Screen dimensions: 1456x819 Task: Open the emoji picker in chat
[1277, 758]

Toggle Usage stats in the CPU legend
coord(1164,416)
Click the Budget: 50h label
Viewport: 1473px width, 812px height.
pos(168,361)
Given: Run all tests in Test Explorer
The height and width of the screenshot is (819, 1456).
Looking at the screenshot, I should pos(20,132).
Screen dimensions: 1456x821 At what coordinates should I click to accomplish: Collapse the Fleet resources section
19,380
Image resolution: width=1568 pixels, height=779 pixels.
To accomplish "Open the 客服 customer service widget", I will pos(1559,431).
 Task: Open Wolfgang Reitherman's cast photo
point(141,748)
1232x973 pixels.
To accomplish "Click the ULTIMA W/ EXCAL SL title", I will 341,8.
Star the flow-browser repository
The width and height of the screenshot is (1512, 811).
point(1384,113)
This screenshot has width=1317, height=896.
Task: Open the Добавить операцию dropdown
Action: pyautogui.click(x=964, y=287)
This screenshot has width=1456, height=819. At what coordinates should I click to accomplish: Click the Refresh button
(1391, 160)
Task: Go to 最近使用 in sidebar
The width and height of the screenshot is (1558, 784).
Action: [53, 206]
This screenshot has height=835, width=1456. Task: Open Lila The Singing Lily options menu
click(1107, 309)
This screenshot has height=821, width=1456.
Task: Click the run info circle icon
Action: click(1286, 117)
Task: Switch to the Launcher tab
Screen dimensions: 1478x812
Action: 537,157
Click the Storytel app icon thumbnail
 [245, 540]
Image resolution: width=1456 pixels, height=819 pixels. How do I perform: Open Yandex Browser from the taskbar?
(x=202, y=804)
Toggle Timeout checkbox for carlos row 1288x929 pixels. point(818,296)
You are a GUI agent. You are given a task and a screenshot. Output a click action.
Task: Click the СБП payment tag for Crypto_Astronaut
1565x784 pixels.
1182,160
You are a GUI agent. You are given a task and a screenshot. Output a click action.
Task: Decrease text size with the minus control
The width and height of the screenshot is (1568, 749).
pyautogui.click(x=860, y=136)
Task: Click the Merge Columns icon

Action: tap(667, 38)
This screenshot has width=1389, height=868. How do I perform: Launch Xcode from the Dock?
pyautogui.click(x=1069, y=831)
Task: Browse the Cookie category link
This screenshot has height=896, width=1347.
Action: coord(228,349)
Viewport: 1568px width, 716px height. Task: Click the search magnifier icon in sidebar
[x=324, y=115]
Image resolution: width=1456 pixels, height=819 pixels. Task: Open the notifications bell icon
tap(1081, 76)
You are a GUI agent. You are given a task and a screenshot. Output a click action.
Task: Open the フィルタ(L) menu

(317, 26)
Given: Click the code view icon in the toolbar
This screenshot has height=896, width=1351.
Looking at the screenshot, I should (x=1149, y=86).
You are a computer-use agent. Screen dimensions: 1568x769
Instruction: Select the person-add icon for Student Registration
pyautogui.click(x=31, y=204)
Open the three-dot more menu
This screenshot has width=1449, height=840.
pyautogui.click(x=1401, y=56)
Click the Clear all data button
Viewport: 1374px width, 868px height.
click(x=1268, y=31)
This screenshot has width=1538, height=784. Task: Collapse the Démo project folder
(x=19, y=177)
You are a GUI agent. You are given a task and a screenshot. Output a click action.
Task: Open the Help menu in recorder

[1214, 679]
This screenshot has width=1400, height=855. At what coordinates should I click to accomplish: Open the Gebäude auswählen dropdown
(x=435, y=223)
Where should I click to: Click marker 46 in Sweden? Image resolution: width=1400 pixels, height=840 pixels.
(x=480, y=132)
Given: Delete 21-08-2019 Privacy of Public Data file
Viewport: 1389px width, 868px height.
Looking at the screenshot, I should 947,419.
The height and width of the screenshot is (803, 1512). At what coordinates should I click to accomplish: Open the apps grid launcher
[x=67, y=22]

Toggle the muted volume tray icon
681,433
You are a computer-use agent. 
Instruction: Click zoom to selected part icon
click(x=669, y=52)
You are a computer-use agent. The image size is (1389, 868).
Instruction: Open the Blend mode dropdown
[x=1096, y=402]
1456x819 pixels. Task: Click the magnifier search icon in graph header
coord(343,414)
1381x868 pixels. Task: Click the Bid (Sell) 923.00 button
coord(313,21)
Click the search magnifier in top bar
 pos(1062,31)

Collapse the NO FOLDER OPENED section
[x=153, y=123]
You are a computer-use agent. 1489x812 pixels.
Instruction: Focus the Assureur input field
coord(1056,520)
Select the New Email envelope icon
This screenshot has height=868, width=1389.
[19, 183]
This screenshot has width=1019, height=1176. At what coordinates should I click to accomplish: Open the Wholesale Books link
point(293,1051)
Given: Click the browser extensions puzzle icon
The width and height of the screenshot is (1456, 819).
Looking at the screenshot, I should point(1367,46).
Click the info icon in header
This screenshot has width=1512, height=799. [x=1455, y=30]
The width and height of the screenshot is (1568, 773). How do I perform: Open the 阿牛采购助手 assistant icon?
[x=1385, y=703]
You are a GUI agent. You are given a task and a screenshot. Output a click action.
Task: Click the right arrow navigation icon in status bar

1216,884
——
ASSIGNMENT: In the entries above, the lines between the one holding "Toggle the muted volume tray icon" and the one holding "Given: Click the browser", inclusive, are to be printed exactly as written, and those alone.

SOLUTION FOR THIS PROBLEM:
Toggle the muted volume tray icon
681,433
You are a computer-use agent. 
Instruction: Click zoom to selected part icon
click(x=669, y=52)
You are a computer-use agent. The image size is (1389, 868).
Instruction: Open the Blend mode dropdown
[x=1096, y=402]
1456x819 pixels. Task: Click the magnifier search icon in graph header
coord(343,414)
1381x868 pixels. Task: Click the Bid (Sell) 923.00 button
coord(313,21)
Click the search magnifier in top bar
 pos(1062,31)

Collapse the NO FOLDER OPENED section
[x=153, y=123]
You are a computer-use agent. 1489x812 pixels.
Instruction: Focus the Assureur input field
coord(1056,520)
Select the New Email envelope icon
This screenshot has height=868, width=1389.
[19, 183]
This screenshot has width=1019, height=1176. At what coordinates should I click to accomplish: Open the Wholesale Books link
point(293,1051)
Given: Click the browser extensions puzzle icon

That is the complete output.